Deus é amor. Se Ele ama incondicionalmente as mulheres e homens pecadores, imaginem o amor d’Ele pelo Seu Filho único, Jesus Cristo! Amar significa cuidar, proteger, respeitar. Deus não impõe a Sua Vontade; Ele A propõe e respeita a decisão de cada um. Foi assim com Deus Filho; é assim com cada mulher e homem.
Fazendo mau uso da liberdade, do livre arbítrio recebido de Deus, o pecado e a morte entraram no mundo pela desobediência da mulher e do homem. Incapazes de romper com o ciclo do pecado e da morte por si mesmos, eles necessitaram de uma intervenção salvadora direta de Deus.
Esta lhes veio através de Deus Filho, pela Sua encarnação, pela Sua vida, pelos sinais prodigiosos que realizou, pelos Seus ensinamentos, pelas Suas diversas manifestações de Amor e, mais perfeitamente, pela Cruz livremente assumida, seguida da Sua exaltação pela ressurreição.
Inspirados pelo Espírito Santo, alguns profetas, no Primeiro Testamento, entreviram o mistério da reconciliação da humanidade com Deus através do Seu Servo misterioso, particularmente pelo Seu sofrimento.
O contexto religioso era do sacrifício expiatório: segundo a mentalidade vigente, o pecador, para se reconciliar com Deus, precisava oferecer em sacrifício um animal, pelas mãos de um sacerdote no templo, cujo sangue derramado substituía a morte do pecador.
Diziam alguns profetas que sacrifícios de animais - conforme a Primeira Aliança nos tempos de Moisés - não eram eficazes e seriam substituídos pelo sacrifício único e perfeito do misterioso Servo de Deus - conforme a Nova Aliança nos tempos messiânicos.

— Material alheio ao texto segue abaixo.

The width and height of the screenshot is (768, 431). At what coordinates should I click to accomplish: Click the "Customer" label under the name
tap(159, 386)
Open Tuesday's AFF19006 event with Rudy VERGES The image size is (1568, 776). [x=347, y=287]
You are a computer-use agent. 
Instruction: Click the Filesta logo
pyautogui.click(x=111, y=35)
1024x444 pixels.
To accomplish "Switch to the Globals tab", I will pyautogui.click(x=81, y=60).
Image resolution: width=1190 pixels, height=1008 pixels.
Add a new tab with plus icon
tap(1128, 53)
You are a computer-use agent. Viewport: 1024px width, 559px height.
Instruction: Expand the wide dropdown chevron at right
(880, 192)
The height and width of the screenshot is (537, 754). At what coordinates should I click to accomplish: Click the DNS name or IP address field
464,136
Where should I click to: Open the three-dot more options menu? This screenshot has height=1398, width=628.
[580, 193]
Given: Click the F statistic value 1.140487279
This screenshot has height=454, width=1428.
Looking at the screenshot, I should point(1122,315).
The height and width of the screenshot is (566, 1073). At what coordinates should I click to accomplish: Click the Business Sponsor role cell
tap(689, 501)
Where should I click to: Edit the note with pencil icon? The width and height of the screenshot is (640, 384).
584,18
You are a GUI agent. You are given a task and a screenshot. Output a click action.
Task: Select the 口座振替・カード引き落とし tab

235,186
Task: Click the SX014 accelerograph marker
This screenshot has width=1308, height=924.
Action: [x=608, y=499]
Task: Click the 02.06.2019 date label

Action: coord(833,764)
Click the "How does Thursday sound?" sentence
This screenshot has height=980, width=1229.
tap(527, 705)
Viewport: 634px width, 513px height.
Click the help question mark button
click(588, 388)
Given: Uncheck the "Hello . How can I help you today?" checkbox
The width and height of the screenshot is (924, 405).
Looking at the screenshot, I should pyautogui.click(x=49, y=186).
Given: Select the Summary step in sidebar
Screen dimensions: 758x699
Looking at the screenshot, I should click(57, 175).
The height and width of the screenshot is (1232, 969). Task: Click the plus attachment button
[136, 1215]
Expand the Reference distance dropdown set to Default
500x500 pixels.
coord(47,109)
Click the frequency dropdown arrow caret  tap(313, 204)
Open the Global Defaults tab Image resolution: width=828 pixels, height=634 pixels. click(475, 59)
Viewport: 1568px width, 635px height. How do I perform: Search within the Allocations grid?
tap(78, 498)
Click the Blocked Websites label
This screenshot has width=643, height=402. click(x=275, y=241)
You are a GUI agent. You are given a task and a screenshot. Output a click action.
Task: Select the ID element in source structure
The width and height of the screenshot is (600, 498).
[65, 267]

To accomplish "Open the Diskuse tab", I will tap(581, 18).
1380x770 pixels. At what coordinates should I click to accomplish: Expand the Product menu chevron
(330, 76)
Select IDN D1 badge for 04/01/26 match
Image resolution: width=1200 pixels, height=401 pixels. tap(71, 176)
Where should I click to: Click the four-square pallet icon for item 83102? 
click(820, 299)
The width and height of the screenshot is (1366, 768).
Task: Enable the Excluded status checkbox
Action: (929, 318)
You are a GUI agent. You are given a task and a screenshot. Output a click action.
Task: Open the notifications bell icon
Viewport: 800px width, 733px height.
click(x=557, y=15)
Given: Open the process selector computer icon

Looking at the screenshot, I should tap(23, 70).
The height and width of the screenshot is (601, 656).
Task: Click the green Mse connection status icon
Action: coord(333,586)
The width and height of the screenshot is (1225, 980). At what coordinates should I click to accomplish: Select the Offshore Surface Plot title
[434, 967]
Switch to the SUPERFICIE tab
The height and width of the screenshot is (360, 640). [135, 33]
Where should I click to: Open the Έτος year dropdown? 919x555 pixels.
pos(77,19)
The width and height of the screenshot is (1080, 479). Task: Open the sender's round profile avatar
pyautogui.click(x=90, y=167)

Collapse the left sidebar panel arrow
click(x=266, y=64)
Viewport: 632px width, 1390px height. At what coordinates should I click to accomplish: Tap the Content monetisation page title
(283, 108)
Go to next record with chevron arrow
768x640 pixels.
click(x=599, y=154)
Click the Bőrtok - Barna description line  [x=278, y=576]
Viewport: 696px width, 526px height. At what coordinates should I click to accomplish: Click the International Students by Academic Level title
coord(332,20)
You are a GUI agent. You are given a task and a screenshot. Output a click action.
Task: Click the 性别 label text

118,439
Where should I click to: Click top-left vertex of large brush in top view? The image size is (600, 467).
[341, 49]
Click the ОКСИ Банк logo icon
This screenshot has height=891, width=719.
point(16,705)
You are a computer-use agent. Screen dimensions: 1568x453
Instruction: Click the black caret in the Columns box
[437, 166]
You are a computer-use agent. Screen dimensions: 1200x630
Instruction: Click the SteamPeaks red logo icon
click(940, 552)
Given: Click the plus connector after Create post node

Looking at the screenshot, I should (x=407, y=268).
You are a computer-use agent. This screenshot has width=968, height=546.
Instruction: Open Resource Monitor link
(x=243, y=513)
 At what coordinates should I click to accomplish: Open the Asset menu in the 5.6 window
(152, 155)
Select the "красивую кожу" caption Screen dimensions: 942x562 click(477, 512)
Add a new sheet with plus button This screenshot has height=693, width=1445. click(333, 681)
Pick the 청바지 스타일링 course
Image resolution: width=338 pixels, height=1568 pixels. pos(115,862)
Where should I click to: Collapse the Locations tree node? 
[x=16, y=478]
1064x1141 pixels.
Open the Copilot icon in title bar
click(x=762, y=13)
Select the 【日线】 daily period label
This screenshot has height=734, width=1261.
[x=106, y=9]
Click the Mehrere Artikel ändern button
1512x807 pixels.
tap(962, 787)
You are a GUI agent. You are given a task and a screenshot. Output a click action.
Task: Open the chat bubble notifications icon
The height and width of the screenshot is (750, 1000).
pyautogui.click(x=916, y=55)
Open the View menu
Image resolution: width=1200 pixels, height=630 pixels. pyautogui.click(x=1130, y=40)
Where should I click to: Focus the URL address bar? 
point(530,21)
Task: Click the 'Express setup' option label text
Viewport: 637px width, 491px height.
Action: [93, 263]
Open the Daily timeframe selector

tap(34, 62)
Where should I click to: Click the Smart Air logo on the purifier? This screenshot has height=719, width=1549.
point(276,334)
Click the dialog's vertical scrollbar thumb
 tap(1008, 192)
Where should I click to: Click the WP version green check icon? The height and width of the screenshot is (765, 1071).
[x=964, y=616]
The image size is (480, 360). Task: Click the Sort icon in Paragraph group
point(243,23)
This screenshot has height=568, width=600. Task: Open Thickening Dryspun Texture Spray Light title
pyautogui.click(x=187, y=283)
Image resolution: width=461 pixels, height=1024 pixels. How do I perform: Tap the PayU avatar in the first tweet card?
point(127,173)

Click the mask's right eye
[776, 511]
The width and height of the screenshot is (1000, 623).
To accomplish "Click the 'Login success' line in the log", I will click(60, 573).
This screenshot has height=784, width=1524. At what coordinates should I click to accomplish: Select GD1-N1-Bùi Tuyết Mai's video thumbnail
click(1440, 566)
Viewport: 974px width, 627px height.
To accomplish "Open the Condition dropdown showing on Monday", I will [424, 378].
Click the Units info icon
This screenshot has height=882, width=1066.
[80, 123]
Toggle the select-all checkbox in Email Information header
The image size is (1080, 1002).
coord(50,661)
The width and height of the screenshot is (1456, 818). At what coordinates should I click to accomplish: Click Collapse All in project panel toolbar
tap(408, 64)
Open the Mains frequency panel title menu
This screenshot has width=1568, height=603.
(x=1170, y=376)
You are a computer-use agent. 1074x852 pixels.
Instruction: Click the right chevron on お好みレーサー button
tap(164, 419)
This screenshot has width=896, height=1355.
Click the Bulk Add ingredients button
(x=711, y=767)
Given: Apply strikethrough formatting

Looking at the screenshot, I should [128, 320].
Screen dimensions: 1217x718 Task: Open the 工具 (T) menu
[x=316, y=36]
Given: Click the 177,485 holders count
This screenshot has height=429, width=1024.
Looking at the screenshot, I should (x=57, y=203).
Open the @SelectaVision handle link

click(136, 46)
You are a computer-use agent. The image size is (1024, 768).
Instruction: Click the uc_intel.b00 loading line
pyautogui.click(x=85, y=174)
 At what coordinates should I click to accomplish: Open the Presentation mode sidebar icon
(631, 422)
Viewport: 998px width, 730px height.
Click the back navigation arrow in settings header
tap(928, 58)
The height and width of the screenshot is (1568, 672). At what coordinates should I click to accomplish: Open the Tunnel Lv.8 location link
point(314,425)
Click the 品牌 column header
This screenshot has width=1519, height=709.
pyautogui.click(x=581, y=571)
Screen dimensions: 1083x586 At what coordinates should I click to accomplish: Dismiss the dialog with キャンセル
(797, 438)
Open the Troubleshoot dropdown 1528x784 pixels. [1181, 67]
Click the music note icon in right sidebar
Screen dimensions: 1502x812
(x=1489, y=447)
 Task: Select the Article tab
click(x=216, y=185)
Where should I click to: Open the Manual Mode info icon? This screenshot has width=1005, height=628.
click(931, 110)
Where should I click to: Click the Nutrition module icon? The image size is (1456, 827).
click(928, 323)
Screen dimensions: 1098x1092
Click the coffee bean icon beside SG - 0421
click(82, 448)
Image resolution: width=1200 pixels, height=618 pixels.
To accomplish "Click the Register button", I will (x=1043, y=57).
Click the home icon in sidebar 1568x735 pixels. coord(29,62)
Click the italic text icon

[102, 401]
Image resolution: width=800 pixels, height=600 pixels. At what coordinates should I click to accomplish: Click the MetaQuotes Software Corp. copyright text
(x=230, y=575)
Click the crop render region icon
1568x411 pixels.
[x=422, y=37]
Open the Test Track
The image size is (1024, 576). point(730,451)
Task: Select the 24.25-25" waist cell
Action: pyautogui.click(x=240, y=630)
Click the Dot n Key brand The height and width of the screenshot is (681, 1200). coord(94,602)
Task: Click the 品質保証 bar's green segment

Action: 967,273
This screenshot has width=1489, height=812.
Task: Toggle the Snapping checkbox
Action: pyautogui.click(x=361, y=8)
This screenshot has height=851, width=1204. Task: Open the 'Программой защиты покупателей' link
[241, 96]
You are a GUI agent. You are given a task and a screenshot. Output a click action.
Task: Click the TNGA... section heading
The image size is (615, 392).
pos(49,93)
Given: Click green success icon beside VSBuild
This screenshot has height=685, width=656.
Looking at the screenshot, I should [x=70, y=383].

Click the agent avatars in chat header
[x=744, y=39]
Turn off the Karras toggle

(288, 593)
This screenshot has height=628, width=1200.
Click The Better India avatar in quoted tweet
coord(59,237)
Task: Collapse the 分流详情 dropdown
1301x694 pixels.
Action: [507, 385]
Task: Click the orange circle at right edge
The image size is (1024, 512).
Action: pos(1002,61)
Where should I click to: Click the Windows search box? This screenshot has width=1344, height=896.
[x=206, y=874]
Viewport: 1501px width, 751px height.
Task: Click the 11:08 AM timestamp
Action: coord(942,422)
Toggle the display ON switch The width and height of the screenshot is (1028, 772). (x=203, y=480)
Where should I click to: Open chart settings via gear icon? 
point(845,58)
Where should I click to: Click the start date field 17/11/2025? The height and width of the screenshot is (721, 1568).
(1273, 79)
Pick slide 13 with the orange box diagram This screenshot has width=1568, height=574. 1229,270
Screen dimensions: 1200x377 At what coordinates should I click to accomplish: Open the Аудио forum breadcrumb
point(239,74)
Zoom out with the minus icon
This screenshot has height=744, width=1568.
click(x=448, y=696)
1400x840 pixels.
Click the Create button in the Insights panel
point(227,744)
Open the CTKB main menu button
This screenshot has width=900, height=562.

A Cruz era um popular instrumento de morte utilizado particularmente pelo Império Romano para punir os rebeldes e evitar novas rebeliões através do medo e do pavor.
Deus não queria que Jesus morresse na cruz. A crucifixão d’Ele foi conseqüência da Sua fidelidade e amor a Deus e às mulheres e homens, foi causada pela inveja e ciúmes dos fariseus, mestres da Lei e sumos sacerdotes, foi conseqüência da violência e covardia institucionalizadas na administração dos romanos.
Sendo plenamente livre, Jesus poderia ter escapado da Cruz, mas Ele não teve medo de assumir a morte para proclamar com palavras e com a vida a Justiça e o Amor de Deus pela humanidade, confiado absolutamente no poder de Deus para dar vida eterna àqueles que Lhe são fiéis e obedientes.
O sacrifício de amor livremente oferecido na Cruz por Jesus Cristo foi aceito por Deus e se tornou o sacrifício único e perfeito da Nova e Eterna Aliança, suficiente para reconciliar a humanidade pecadora com Deus uma vez por todas.
No seguimento a Jesus Cristo, os discípulos d’Ele também precisam carregar não poucas cruzes no dia-a-dia. E devem fazê-lo livremente, sem culpar a Deus pelos sofrimentos e perseguições que surgem como conseqüência da fidelidade e amor a Deus e às mulheres e homens. De um modo misterioso mas real, as nossas cruzes carregadas com confiança e paciência completam o que falta à Cruz de Cristo em favor da Igreja, Seu Corpo Místico.